Every entry in the listing below has to be transcribed exactly.

━━━━━━━━━━━━━━━━━━━━━━━━━━━━━━

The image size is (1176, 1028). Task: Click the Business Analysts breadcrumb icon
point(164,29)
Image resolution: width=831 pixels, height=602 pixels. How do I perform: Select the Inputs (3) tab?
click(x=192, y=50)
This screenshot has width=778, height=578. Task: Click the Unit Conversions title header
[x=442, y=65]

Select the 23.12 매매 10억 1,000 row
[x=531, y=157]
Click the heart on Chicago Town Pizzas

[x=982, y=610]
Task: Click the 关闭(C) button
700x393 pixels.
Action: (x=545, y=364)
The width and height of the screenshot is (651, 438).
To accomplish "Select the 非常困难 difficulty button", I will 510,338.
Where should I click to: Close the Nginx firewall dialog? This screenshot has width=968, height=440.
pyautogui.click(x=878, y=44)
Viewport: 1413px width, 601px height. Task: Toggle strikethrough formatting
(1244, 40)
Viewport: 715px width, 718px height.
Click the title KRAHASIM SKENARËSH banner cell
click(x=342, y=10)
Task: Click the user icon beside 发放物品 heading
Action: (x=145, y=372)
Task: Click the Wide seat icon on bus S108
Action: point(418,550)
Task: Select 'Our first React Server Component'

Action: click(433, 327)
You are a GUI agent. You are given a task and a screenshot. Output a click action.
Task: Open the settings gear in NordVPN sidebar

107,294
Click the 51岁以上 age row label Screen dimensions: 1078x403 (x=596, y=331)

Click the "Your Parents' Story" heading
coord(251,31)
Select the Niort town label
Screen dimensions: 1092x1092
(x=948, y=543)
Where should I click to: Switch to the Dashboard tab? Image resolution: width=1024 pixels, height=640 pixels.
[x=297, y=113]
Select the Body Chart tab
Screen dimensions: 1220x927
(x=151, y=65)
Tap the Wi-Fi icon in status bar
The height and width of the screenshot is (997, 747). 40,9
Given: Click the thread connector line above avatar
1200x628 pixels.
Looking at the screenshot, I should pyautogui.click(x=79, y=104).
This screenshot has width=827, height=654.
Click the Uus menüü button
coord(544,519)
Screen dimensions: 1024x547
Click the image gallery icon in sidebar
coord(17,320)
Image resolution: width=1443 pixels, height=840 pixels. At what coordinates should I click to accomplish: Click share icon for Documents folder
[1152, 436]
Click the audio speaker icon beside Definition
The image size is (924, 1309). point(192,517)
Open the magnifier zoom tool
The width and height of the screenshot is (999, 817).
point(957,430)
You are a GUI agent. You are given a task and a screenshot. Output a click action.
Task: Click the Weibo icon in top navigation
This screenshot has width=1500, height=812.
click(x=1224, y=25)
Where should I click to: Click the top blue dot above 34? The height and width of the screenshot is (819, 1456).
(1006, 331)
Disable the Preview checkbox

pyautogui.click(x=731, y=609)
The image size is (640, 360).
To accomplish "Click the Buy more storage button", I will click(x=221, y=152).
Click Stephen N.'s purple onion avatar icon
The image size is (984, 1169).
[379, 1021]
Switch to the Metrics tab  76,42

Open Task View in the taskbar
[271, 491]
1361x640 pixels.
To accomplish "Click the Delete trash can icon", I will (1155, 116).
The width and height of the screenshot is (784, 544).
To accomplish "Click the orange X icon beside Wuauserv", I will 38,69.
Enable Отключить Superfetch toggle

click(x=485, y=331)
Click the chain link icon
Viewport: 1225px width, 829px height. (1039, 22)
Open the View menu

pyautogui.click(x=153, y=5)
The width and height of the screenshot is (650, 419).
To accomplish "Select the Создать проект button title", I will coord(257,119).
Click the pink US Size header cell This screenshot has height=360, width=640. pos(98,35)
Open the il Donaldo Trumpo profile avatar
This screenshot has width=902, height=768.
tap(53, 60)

━━━━━━━━━━━━━━━━━━━━━━━━━━━━━━

*Answer to this problem*
The image size is (1176, 1028). Task: Click the Business Analysts breadcrumb icon
point(164,29)
Image resolution: width=831 pixels, height=602 pixels. How do I perform: Select the Inputs (3) tab?
click(x=192, y=50)
This screenshot has width=778, height=578. Task: Click the Unit Conversions title header
[x=442, y=65]

Select the 23.12 매매 10억 1,000 row
[x=531, y=157]
Click the heart on Chicago Town Pizzas

[x=982, y=610]
Task: Click the 关闭(C) button
700x393 pixels.
Action: (x=545, y=364)
The width and height of the screenshot is (651, 438).
To accomplish "Select the 非常困难 difficulty button", I will 510,338.
Where should I click to: Close the Nginx firewall dialog? This screenshot has width=968, height=440.
pyautogui.click(x=878, y=44)
Viewport: 1413px width, 601px height. Task: Toggle strikethrough formatting
(1244, 40)
Viewport: 715px width, 718px height.
Click the title KRAHASIM SKENARËSH banner cell
click(x=342, y=10)
Task: Click the user icon beside 发放物品 heading
Action: (x=145, y=372)
Task: Click the Wide seat icon on bus S108
Action: point(418,550)
Task: Select 'Our first React Server Component'

Action: click(433, 327)
You are a GUI agent. You are given a task and a screenshot. Output a click action.
Task: Open the settings gear in NordVPN sidebar

107,294
Click the 51岁以上 age row label Screen dimensions: 1078x403 (x=596, y=331)

Click the "Your Parents' Story" heading
coord(251,31)
Select the Niort town label
Screen dimensions: 1092x1092
(x=948, y=543)
Where should I click to: Switch to the Dashboard tab? Image resolution: width=1024 pixels, height=640 pixels.
[x=297, y=113]
Select the Body Chart tab
Screen dimensions: 1220x927
(x=151, y=65)
Tap the Wi-Fi icon in status bar
The height and width of the screenshot is (997, 747). 40,9
Given: Click the thread connector line above avatar
1200x628 pixels.
Looking at the screenshot, I should pyautogui.click(x=79, y=104).
This screenshot has width=827, height=654.
Click the Uus menüü button
coord(544,519)
Screen dimensions: 1024x547
Click the image gallery icon in sidebar
coord(17,320)
Image resolution: width=1443 pixels, height=840 pixels. At what coordinates should I click to accomplish: Click share icon for Documents folder
[1152, 436]
Click the audio speaker icon beside Definition
The image size is (924, 1309). point(192,517)
Open the magnifier zoom tool
The width and height of the screenshot is (999, 817).
point(957,430)
You are a GUI agent. You are given a task and a screenshot. Output a click action.
Task: Click the Weibo icon in top navigation
This screenshot has width=1500, height=812.
click(x=1224, y=25)
Where should I click to: Click the top blue dot above 34? The height and width of the screenshot is (819, 1456).
(1006, 331)
Disable the Preview checkbox

pyautogui.click(x=731, y=609)
The image size is (640, 360).
To accomplish "Click the Buy more storage button", I will click(x=221, y=152).
Click Stephen N.'s purple onion avatar icon
The image size is (984, 1169).
[379, 1021]
Switch to the Metrics tab  76,42

Open Task View in the taskbar
[271, 491]
1361x640 pixels.
To accomplish "Click the Delete trash can icon", I will (1155, 116).
The width and height of the screenshot is (784, 544).
To accomplish "Click the orange X icon beside Wuauserv", I will 38,69.
Enable Отключить Superfetch toggle

click(x=485, y=331)
Click the chain link icon
Viewport: 1225px width, 829px height. (1039, 22)
Open the View menu

pyautogui.click(x=153, y=5)
The width and height of the screenshot is (650, 419).
To accomplish "Select the Создать проект button title", I will coord(257,119).
Click the pink US Size header cell This screenshot has height=360, width=640. pos(98,35)
Open the il Donaldo Trumpo profile avatar
This screenshot has width=902, height=768.
tap(53, 60)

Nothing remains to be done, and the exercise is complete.